*** Opening of SUPPLIED RECORDS ***
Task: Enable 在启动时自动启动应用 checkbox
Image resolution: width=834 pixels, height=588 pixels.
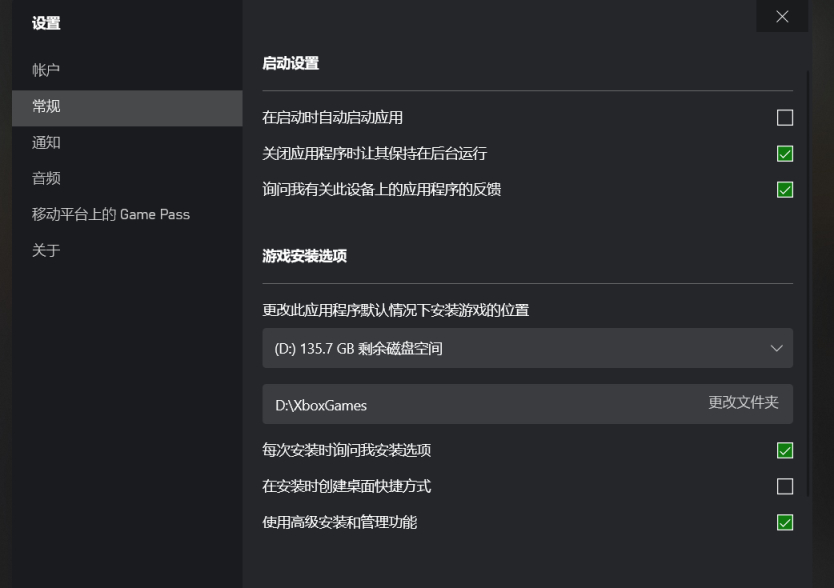Action: point(785,118)
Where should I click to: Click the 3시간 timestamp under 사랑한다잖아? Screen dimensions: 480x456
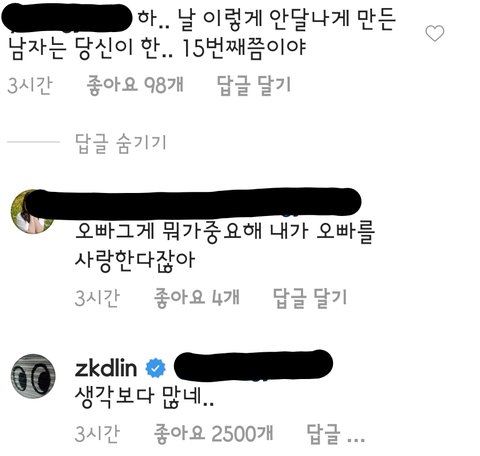(97, 297)
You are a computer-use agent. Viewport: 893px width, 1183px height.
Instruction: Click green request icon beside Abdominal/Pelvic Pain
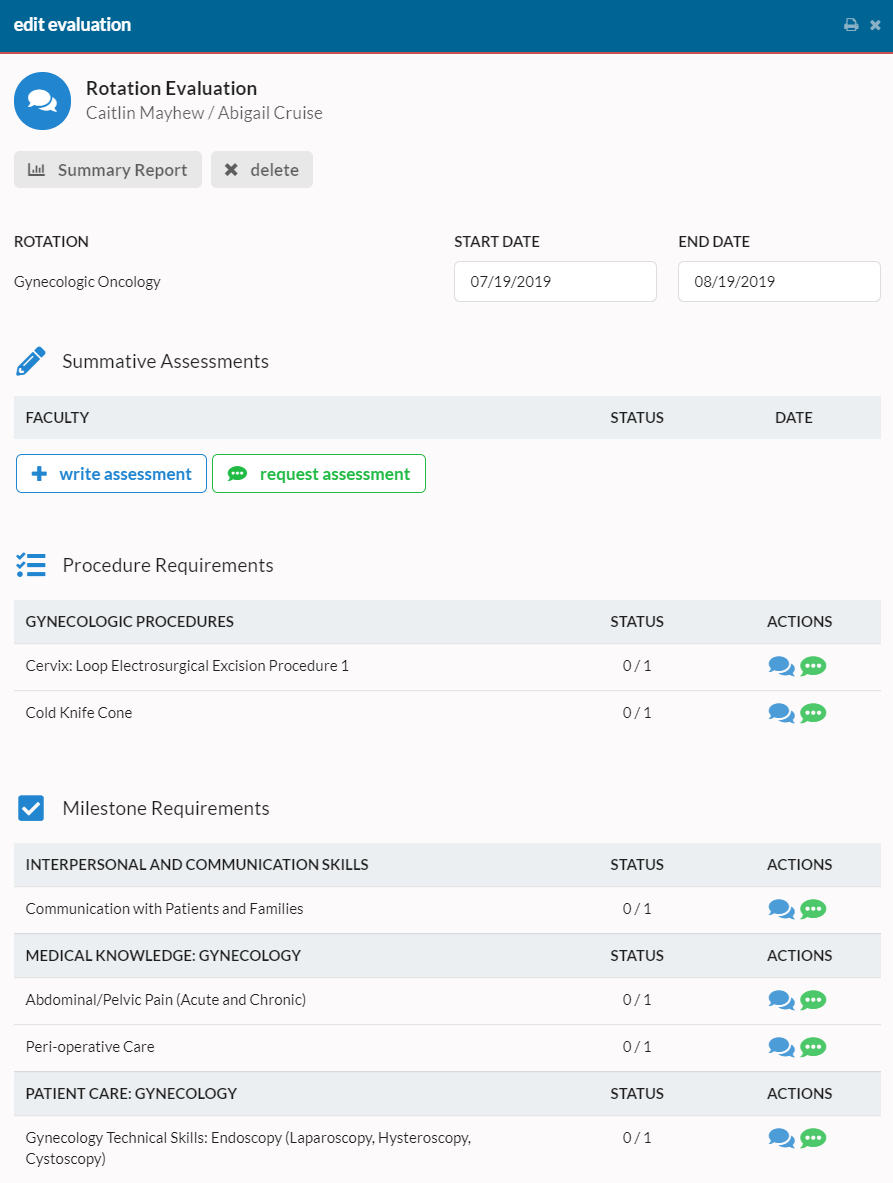click(x=813, y=1000)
*** Close of SUPPLIED RECORDS ***
ASSIGNMENT –
The answer should be the records above, unchanged, with the pictures omitted.

ANSWER SPACE –
Task: Enable 在启动时自动启动应用 checkbox
Image resolution: width=834 pixels, height=588 pixels.
Action: point(785,118)
Where should I click to: Click the 3시간 timestamp under 사랑한다잖아? Screen dimensions: 480x456
(97, 297)
You are a computer-use agent. Viewport: 893px width, 1183px height.
Instruction: Click green request icon beside Abdominal/Pelvic Pain
click(x=813, y=1000)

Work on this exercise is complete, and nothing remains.